# Requests
(1) According to the spectral imaging text, which figures are used to explain the method of capturing spectral images?
(2) Transcribe everything in the spectral imaging text from "[0068] And, two" down to "in normal observation.".
(3) List every approximate wavelength that the spectral imaging text gives for the four acquired images.

# Text
Similarly, the second band-pass filter 2e.sub.2 for detailed
observation has a transmission wavelength range: which is located
in a range of longer wavelengths than the transmission wavelength
range of the first band-pass filter 2d.sub.2 for detailed
observation is; and which is wider than the transmission wavelength
range of the first band-pass filter 2d.sub.2 for detailed
observation.
[0062] The image capturing unit 3 consists of: a first image
capturing element 3a which is a first image capturing part, the
first image capturing part being located on one of the optical
paths of the light components into which the light of incidence is
split by the dichroic mirror 2'a and being arranged on the image
side of the first rotary filter 2d; and a second image capturing
element 3b which is a second image capturing part, the second image
capturing part being located on the other of the optical paths of
the light components into which the light of incidence is split by
the dichroic mirror 2'a and being arranged on the image side of the
second rotary filter 2e.
[0063] Next, a method of capturing spectral images using this
spectral imaging apparatus is explained using FIGS. 8 to 17.
[0064] In the case where four images are acquired with light of
wavelengths of approximately 360 nm, approximately 430 nm,
approximately 550 nm, and approximately 650 nm for example, it is
presumed that an observer acquires a detailed spectral image in a
wavelength range around a wavelength of approximately 430 nm
because the observer confirms that an image formed by the light of
a wavelength of approximately 430 nm has information which
interests the observer.
[0065] In such a case, a distance between the surfaces of the
etalon 1 opposite to each other is changed first so that the etalon
1 is in a state in which the etalon 1 has transmittance
characteristics shown in FIG. 9A (the first imaging state in normal
observation).
[0066] The switching-type dichroic mirror 2'a is made to change so
that the dichroic mirror for normal observation which has
transmittance characteristics shown in FIG. 11A is inserted on the
optical path, along with the change in distance between the
surfaces of the etalon 1. In addition, the first rotary filter 2d
is rotated so that the first band-pass filter 2d.sub.1 for normal
observation is inserted on the one optical path. On the other hand,
the second rotary filter 2e is rotated so that the second band-pass
filter 2e.sub.1 for normal observation is inserted on the other
optical path.
[0067] In this first imaging state in normal observation, light
incident on the first image capturing element 3a is made to change
into light in a wavelength range hatched in FIG. 14A by the
transmittance characteristics of the etalon 1 and the transmittance
characteristics of the first band-pass filter 2d.sub.1 for normal
observation. On the other hand, light incident on the second image
capturing element 3b is made to change into light in a wavelength
range hatched in FIG. 14B by the transmittance characteristics of
the etalon 1 and the transmittance characteristics of the second
band-pass filter 2e.sub.1 for normal observation.
[0068] And, two spectral images are acquired simultaneously through
the first and second image capturing elements 3a and 3b in this
first imaging state in normal observation.

# Provided material
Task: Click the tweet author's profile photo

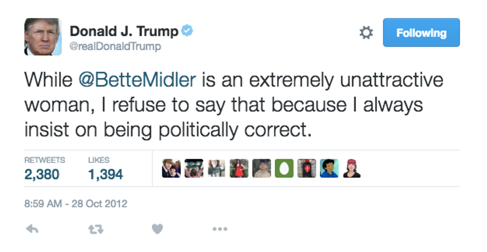Action: [x=43, y=37]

# Exercise responses
(1) FIGS. 8 to 17.

(2)
[0068] And, two spectral images are acquired simultaneously through
the first and second image capturing elements 3a and 3b in this
first imaging state in normal observation.

(3)
approximately 360 nm
approximately 430 nm
approximately 550 nm
approximately 650 nm